Dans une déclaration signée par Alex Calas, directeur exécutif de l’OHDLP, journaliste, analyste sociopolitique et défenseur des droits humains, l’organisation exprime sa « profonde émotion » devant la disparition d’une personnalité qui, selon elle, « aura marqué la Ve République » par sa rigueur, son sens de l’État et son attachement aux institutions.
Né le 2 mai 1929 à Smyrne, aujourd’hui Izmir en Turquie, Édouard Balladur arrive en France durant son enfance. Après des études de droit et à Sciences Po, puis son passage par l’ENA, il intègre le Conseil d’État. Sa carrière prend une nouvelle dimension avec sa rencontre avec Georges Pompidou, dont il devient conseiller en 1964. Il participe notamment aux négociations des accords de Grenelle pendant la crise de Mai 68, avant de devenir secrétaire général de l’Élysée sous la présidence de Pompidou.

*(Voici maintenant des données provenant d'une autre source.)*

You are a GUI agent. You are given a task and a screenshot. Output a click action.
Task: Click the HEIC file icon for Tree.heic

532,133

Alex Calas, dans son hommage au nom de l’OHDLP, rappelle que Balladur fut successivement « haut fonctionnaire, conseiller de Georges Pompidou, secrétaire général de l’Élysée, ministre de l’Économie, des Finances et de la Privatisation, puis Premier ministre ». Une trajectoire qui, selon l’organisation haïtienne, illustre « une conception exigeante de la gestion publique ».
Ministre de l’Économie durant la première cohabitation, de 1986 à 1988, Balladur conduit une importante politique de privatisations et défend une ligne économique libérale. En 1993, François Mitterrand le nomme Premier ministre. Il dirige alors le gouvernement durant la deuxième cohabitation de la Ve République, jusqu’en 1995. Son passage à Matignon est notamment marqué par une réforme des retraites et par une volonté affichée de maintenir la discipline des finances publiques.
Son parcours connaît cependant un tournant majeur avec l’élection présidentielle de 1995. Candidat face à Jacques Chirac et Lionel Jospin, Balladur est éliminé dès le premier tour avec 18,6 % des suffrages. Cette campagne provoque une rupture durable avec Chirac, jusque-là l’un de ses principaux alliés politiques.
Pour Alex Calas, directeur exécutif de l’OHDLP, l’héritage de Balladur ne saurait toutefois être limité à cet échec électoral ou à ses choix économiques. « Son parcours représente une partie importante de l’histoire politique française contemporaine », estime-t-il, soulignant un homme qui fut à la fois « un homme de gouvernement, un haut fonctionnaire, un parlementaire et un Premier ministre ».
Après son départ de Matignon, Balladur reste actif dans la vie publique et parlementaire jusqu’en 2007. Il préside également, à la demande de Nicolas Sarkozy, une commission consacrée à la réforme constitutionnelle. Son parcours est par ailleurs marqué par l’affaire Karachi, dans laquelle il est finalement relaxé en 2021.
Dans son message de condoléances, Alex Calas, au nom de l’OHDLP, adresse ses sympathies à la famille de l’ancien Premier ministre ainsi qu’à la nation française. L’organisation retient surtout « la mémoire d’un serviteur de l’État », attaché à la solidité des institutions, à la responsabilité publique et au fonctionnement de la République.
Au-delà des divergences politiques et des controverses ayant jalonné son parcours, l’OHDLP estime que la disparition d’Édouard Balladur constitue une perte importante pour la mémoire de la Ve République. Un héritage complexe, mais indissociable de plusieurs décennies de l’histoire politique, économique et institutionnelle de la France.